Selectively controlling the nucleation and anisotropic growth rate is known as the bottom‐up route. The most common method is to use a selective capping agent to reduce the surface energies of the adsorbed facets, or to change the order of surface energies of different facets, or to terminate the crystal growth of a selective facet. Figure 2.2 indicates how the solvents and capping agents can be used to tune the morphologies during the crystal growth [23]. The capping agents can be atomic or molecular species originating from a gas or liquid environment. As early as in 1986, it was found that H2S could cause drastic morphological changes of Pt nanocrystals [24]. Pt{100} facet had a stronger interaction with sulfur than Pt{111} facet, resulting in the formation of Pt nanocubes rather than Pt nanospheres. More capping agents are generally used in the solution‐phase synthesis. For example, inorganic species such as bromides and organic species such as poly(vinylpyrrolidone) (PVP) are very popular for tailoring both metal [25–27] and semiconductor crystals [28–30].

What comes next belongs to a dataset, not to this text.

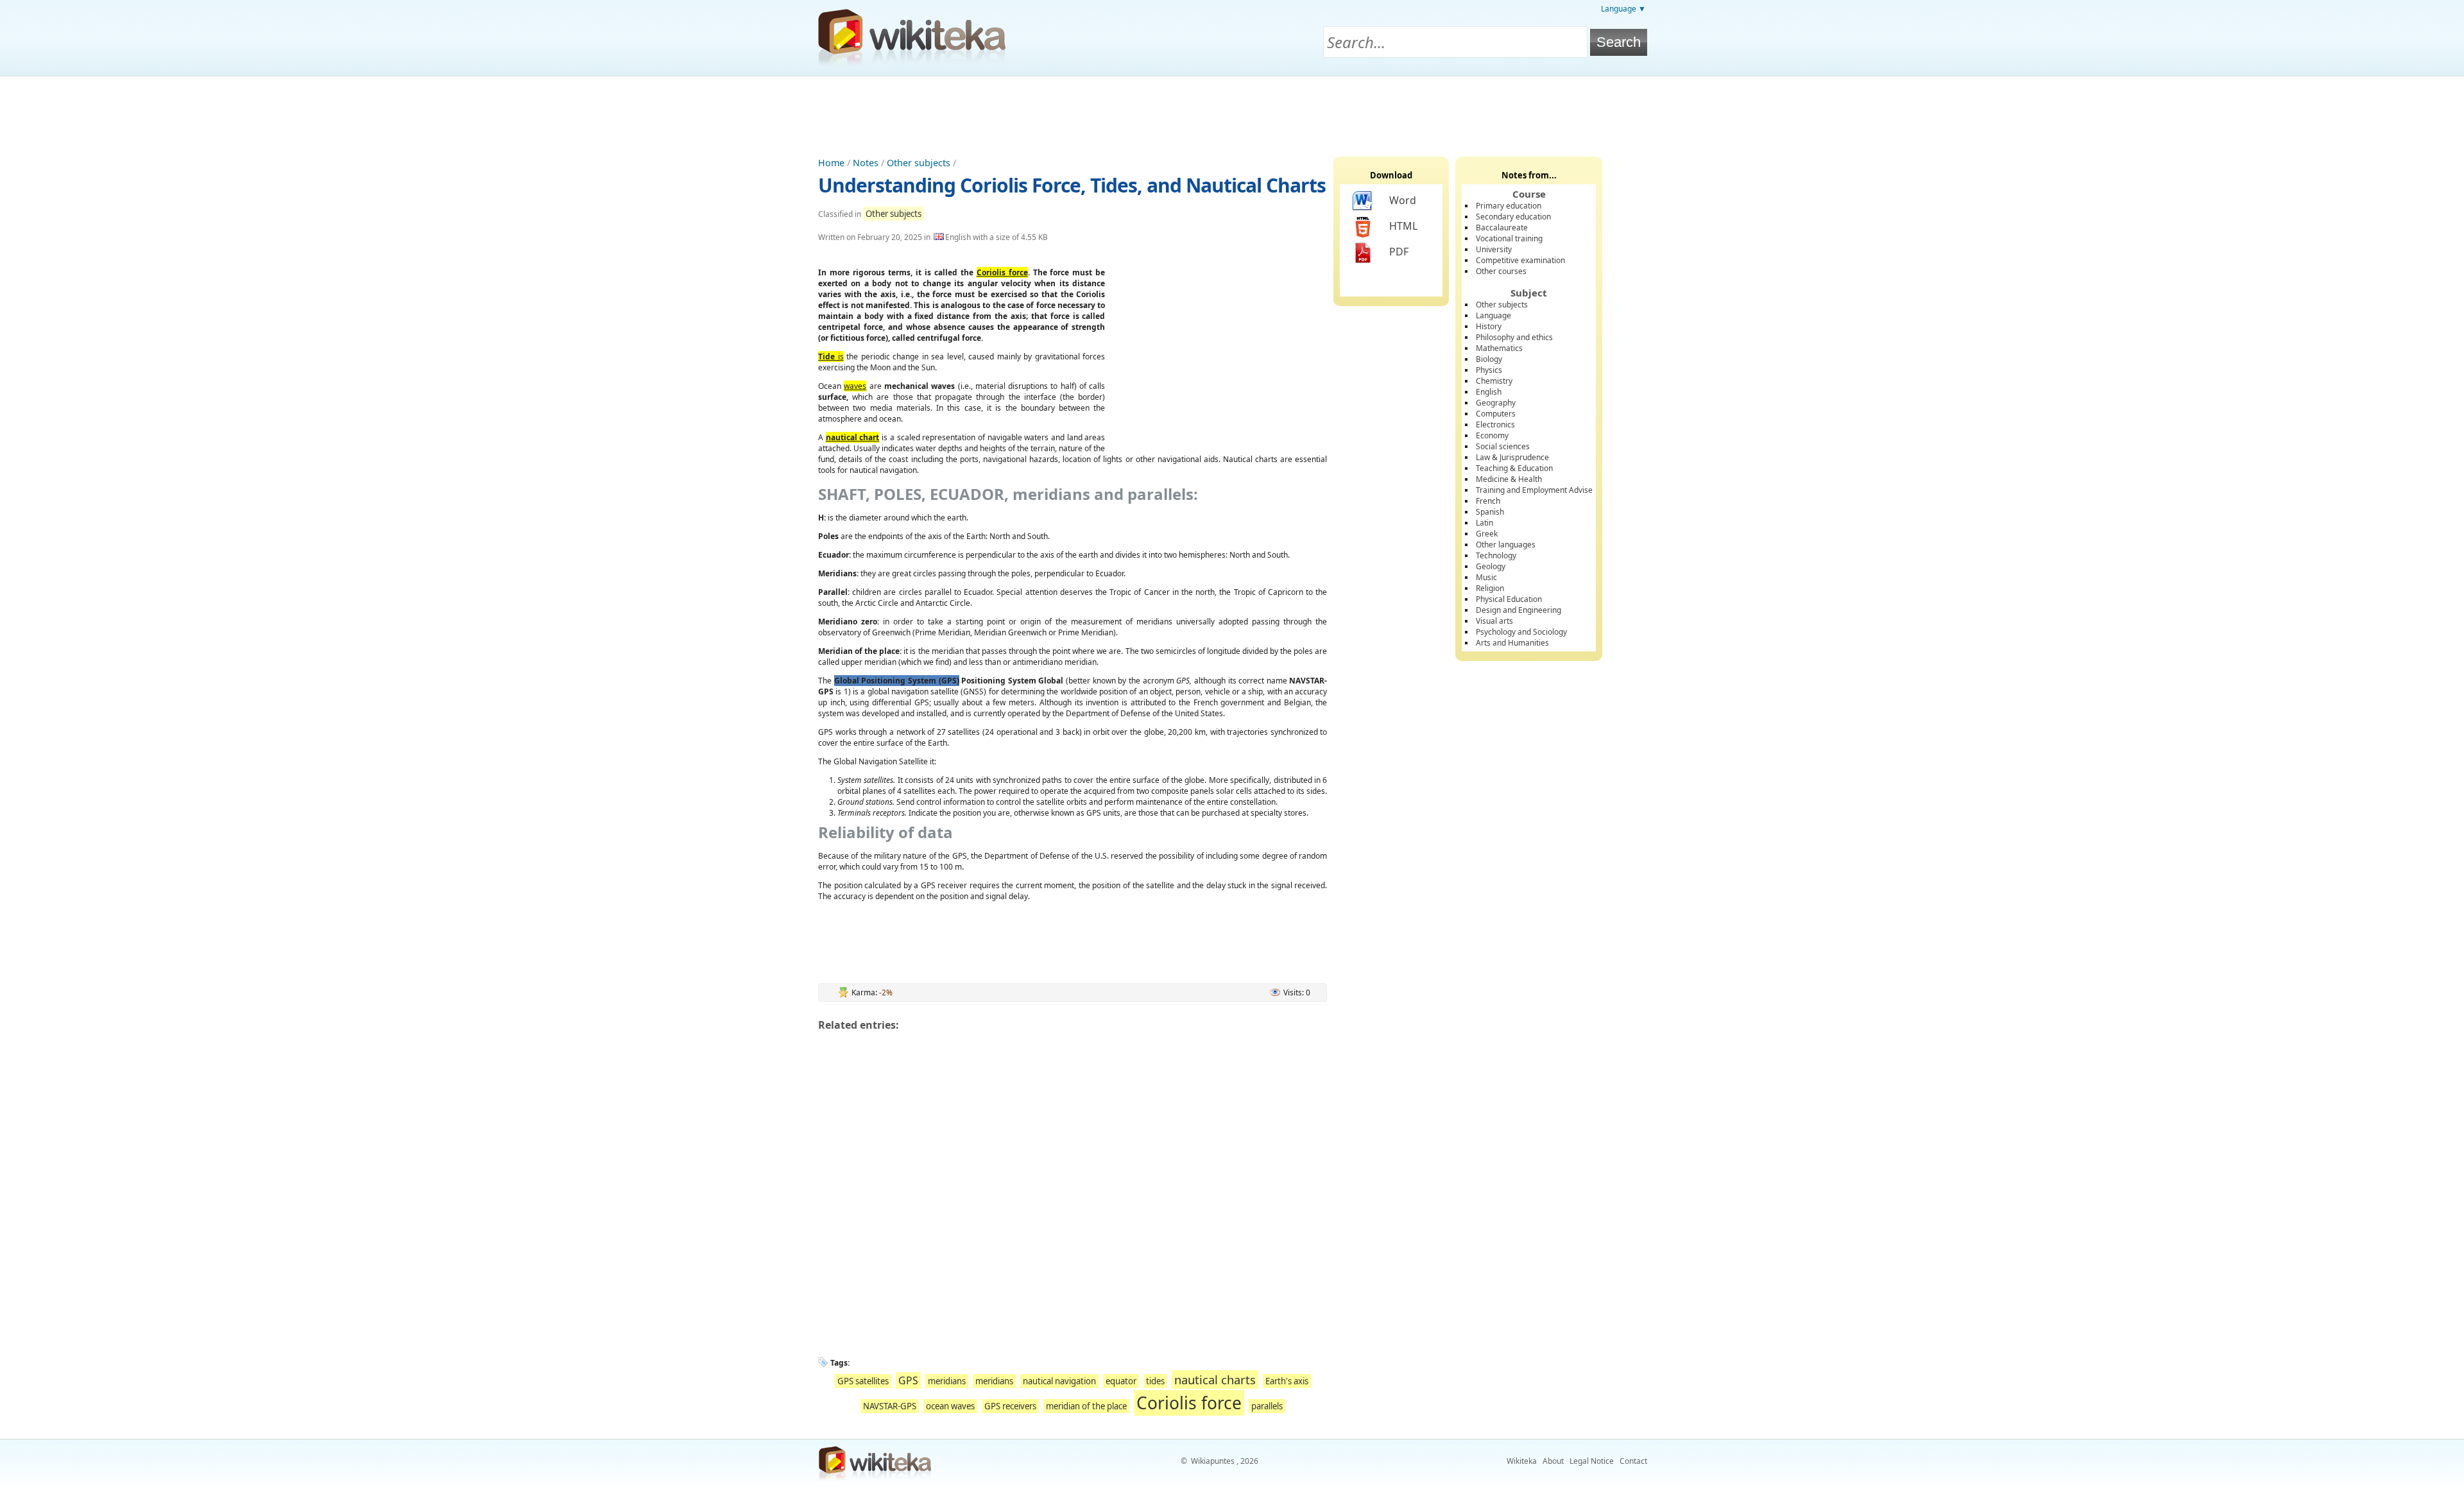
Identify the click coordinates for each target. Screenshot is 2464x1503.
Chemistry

Figure 2.2 Schematic of the effect of solvent and capping agents on the morphology control of crystal facets.

Source: Adapted from Liu et al. 2011 [23].

Selectivity and adsorption capability of the capping agents, regardless of organic or inorganic capping agents, are basically controlled by the density and arrangement of undercoordinated atoms on different surfaces. The capping agents stabilize these high‐energy surfaces by covering the undercoordinated atoms. This also means that the reactive sites on the surfaces are also likely to be covered. For instance, fluorine is the most frequently used capping agent for faceted TiO2 crystals. Fluorine always exists in the surface of as‐prepared faceted TiO2 crystals. Pan et al. demonstrated that the fluorine‐terminated anatase TiO2 crystals with different percentages of {001}/{101}/{010} facets have similar low photocatalytic performance. After the removal of fluorine by calcination, all TiO2 crystals exhibited much higher and diverse performance depending on the ratio of different facets. Although most studies suggest that the removal of the surface fluorine improves the performance in photocatalytic hydrogen evolution from water splitting with sacrificial agents, in some cases, the capping agents may also tune the activity and selectivity of the catalysts by involving in the catalytic process.

Another strategy to tailor the crystal morphology is via the top‐down route, where a starting particle sample is selectively etched to remove the undesirable facets. This method is more often used in the synthesis of semiconductors. The protective capping agents can be used to shield the desirable facets, leaving the uncapped and unwanted facets to be dissolved in the etching process. For instance, truncated octahedral Cu2O crystals can be synthesized via the hydrothermal method by using PVP as a capping agent. PVP is preferentially adsorbed on the Cu2O{111} facet. And then, in the following oxidative etching process, PVP can protect the Cu2O{111} facet. As a result, the truncated octahedral Cu2O crystals turned into a hollow structure with six {100} facets absent [31]. In some cases, even without any protective agents, selective etching can be used to prepare hollow structures, due to anisotropic corrosion of different facets. For example, a rectangular rutile TiO2 nanorod can be selectively etched along the [001] direction in hydrochloric acid, turning into a hollow rutile TiO2 tube. This is because the rutile TiO2{001} facets have a higher dissolution rate than the {110} facets [32].